Жюльетта только улыбнулась.

– Даже если уеду я, Катрин останется. Она собирается отправиться к Франсуа в Тампль.

– Нет! – Жан-Марк круто развернулся к Жюльетте. – Почему?

– Она любит его, – просто сказала Жюльетта. – Теперь ее место рядом с ним.

– Но не в Тампле же. Если она не желает возвращаться в Вазаро, пусть остается здесь, где я могу попытаться защитить ее…

– Она уже не ребенок, Жан-Марк. Ты не можешь укрыть ее. Мы обе должны делать то, что должны.

– Черта с два я не могу! – резко сказал Жан-Марк. – Мне бы следовало приказать Леону связать вас обеих, вставить в рот кляп и заставить уехать в Вазаро.

– Мы бы снова вернулись, – улыбнулась Жюльетта. – Я знаю, ты любишь Катрин, но она больше не твоя забота. Она теперь жена Франсуа. – Она повернулась и пошла к двери. – Оставляю тебя одеваться. Прислать с Леоном воду? – Она нахмурилась. – Это не его обязанность, и он очень расстроится. Правда, Жан-Марк, это неразумно – оставить в хозяйстве только Мари и Робера. Почему ты отослал остальных слуг?

– Я подумал, что так лучше. В последнее время у меня был ряд посетителей, и я не хотел сплетен.

– Кто? – Жюльетта с любопытством посмотрела на него, а потом ее вдруг пронзила боль. – Женщина? Наверное, мне следовало этого ожидать. У тебя всегда было много любовниц, а меня не было…

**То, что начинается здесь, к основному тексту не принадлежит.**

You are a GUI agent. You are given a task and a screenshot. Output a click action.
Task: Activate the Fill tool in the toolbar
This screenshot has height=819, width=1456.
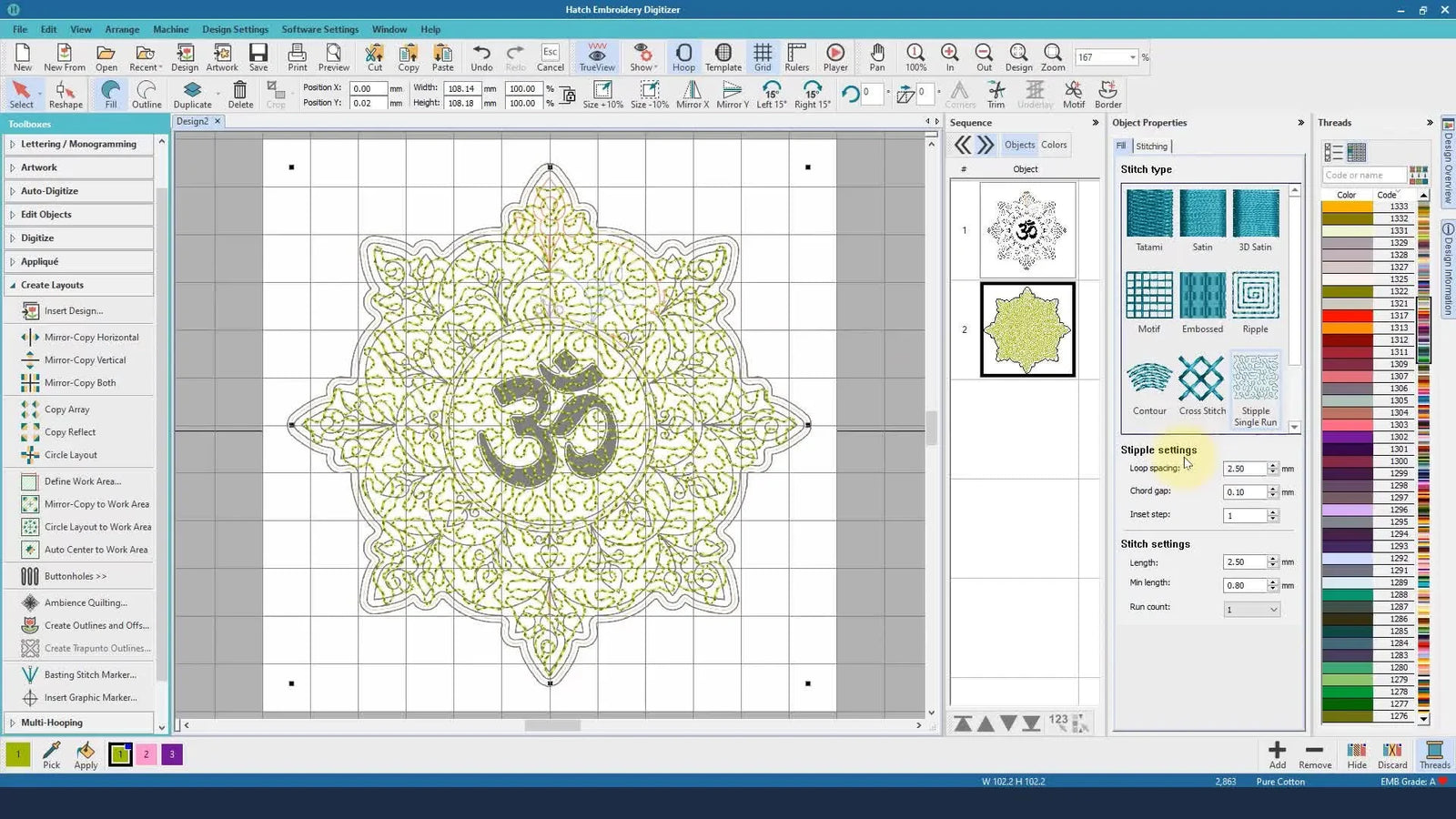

– Семь недель и три дня, – негромко уточнил Жан-Марк. – Я не уверен, сколько часов, зато убежден, что смог бы сказать, если бы ты не ворвалась в мою комнату и не разбудила меня.

– Правда? – У Жюльетты снова перехватило дыхание, и в ней слабо шевельнулась надежда. – Банкиры всегда хорошо обращаются с цифрами, да?

– Если хотят преуспеть в своей профессии. – Жан-Марк покачал головой. – Не было других женщин, Жюльетта. Я поймал себя на том, что не заинтересован заменять тебя кем-либо в своей постели. Вот тебе еще одна победа.

– Тогда где ты был прошлой ночью?

– На одном из утомительных тайных сборищ, необходимых для страшных заговоров. Скажи мне, это какое-то правило, что они всегда должны проводиться среди ночи?

– Заговоры? Жан-Марк улыбнулся.

– Я надеялся вытащить твоего Людовика-Карла из Тампля целым и невредимым до твоего возвращения, но, как обычно, ты непредсказуема.

– Людовик-Карл? – Жюльетта изумленно смотрела на него. – Ты помогаешь нам?

– Моя дорогая Жюльетта, я не помогаю. Если уж я ввязываюсь в такие дела, я должен их контролировать.

– Но почему?

– Наверное, потому, что у меня есть некоторое самолюбие.

– Нет, я хочу сказать: почему ты это делаешь?

– Ты ждешь, чтобы я сказал, что делаю это в память о королеве и на благо страны? – Жан-Марк говорил неохотно. – Я не идеалист.